* Aim of the exercise:
Repeat the records. Each line must match exactly.

* Material supplied:
-*-

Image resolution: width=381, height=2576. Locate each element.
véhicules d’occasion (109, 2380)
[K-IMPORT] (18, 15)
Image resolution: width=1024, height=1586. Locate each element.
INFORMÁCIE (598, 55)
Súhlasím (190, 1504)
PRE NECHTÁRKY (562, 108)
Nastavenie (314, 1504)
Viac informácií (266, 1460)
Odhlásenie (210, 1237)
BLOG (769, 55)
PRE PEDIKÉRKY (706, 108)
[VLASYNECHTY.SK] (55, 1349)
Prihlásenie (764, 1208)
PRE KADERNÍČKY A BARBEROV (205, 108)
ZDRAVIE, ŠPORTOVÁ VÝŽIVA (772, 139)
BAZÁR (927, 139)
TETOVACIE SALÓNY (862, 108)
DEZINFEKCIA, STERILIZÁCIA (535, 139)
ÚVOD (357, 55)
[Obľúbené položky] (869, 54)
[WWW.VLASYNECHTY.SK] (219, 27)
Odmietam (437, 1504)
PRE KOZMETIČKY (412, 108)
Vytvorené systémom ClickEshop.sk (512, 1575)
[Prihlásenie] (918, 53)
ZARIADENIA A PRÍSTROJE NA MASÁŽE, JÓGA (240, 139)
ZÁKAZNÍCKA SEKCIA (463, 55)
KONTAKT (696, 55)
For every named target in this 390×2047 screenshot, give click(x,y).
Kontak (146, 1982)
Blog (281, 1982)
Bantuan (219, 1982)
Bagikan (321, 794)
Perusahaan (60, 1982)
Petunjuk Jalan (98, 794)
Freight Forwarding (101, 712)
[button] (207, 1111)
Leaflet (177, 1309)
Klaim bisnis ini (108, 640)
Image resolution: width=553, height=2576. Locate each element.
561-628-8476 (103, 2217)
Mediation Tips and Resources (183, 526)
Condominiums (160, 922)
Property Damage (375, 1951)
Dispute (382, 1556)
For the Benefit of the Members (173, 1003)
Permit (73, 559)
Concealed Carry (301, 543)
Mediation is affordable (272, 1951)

-*-

* Answer section:
Image resolution: width=381, height=2576. Locate each element.
véhicules d’occasion (109, 2380)
[K-IMPORT] (18, 15)
Image resolution: width=1024, height=1586. Locate each element.
INFORMÁCIE (598, 55)
Súhlasím (190, 1504)
PRE NECHTÁRKY (562, 108)
Nastavenie (314, 1504)
Viac informácií (266, 1460)
Odhlásenie (210, 1237)
BLOG (769, 55)
PRE PEDIKÉRKY (706, 108)
[VLASYNECHTY.SK] (55, 1349)
Prihlásenie (764, 1208)
PRE KADERNÍČKY A BARBEROV (205, 108)
ZDRAVIE, ŠPORTOVÁ VÝŽIVA (772, 139)
BAZÁR (927, 139)
TETOVACIE SALÓNY (862, 108)
DEZINFEKCIA, STERILIZÁCIA (535, 139)
ÚVOD (357, 55)
[Obľúbené položky] (869, 54)
[WWW.VLASYNECHTY.SK] (219, 27)
Odmietam (437, 1504)
PRE KOZMETIČKY (412, 108)
Vytvorené systémom ClickEshop.sk (512, 1575)
[Prihlásenie] (918, 53)
ZARIADENIA A PRÍSTROJE NA MASÁŽE, JÓGA (240, 139)
ZÁKAZNÍCKA SEKCIA (463, 55)
KONTAKT (696, 55)
For every named target in this 390×2047 screenshot, give click(x,y).
Kontak (146, 1982)
Blog (281, 1982)
Bantuan (219, 1982)
Bagikan (321, 794)
Perusahaan (60, 1982)
Petunjuk Jalan (98, 794)
Freight Forwarding (101, 712)
[button] (207, 1111)
Leaflet (177, 1309)
Klaim bisnis ini (108, 640)
Image resolution: width=553, height=2576. Locate each element.
561-628-8476 (103, 2217)
Mediation Tips and Resources (183, 526)
Condominiums (160, 922)
Property Damage (375, 1951)
Dispute (382, 1556)
For the Benefit of the Members (173, 1003)
Permit (73, 559)
Concealed Carry (301, 543)
Mediation is affordable (272, 1951)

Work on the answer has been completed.